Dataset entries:
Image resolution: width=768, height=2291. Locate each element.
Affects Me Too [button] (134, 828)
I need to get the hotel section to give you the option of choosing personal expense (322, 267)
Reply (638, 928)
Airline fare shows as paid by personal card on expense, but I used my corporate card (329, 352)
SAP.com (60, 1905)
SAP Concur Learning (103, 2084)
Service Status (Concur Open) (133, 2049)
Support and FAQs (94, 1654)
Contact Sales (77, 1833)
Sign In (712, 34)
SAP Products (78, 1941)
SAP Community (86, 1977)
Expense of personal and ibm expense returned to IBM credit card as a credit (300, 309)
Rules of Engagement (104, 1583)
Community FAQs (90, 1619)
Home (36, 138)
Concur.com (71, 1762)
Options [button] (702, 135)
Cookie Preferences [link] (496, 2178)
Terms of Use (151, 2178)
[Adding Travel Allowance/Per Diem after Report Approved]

== Work item ==
Print, please, the lines above from the very first through the one that holds "SAP Concur Learning (103, 2084)", both included, word for word and with nothing else.

== Exercise solution ==
Image resolution: width=768, height=2291. Locate each element.
Affects Me Too [button] (134, 828)
I need to get the hotel section to give you the option of choosing personal expense (322, 267)
Reply (638, 928)
Airline fare shows as paid by personal card on expense, but I used my corporate card (329, 352)
SAP.com (60, 1905)
SAP Concur Learning (103, 2084)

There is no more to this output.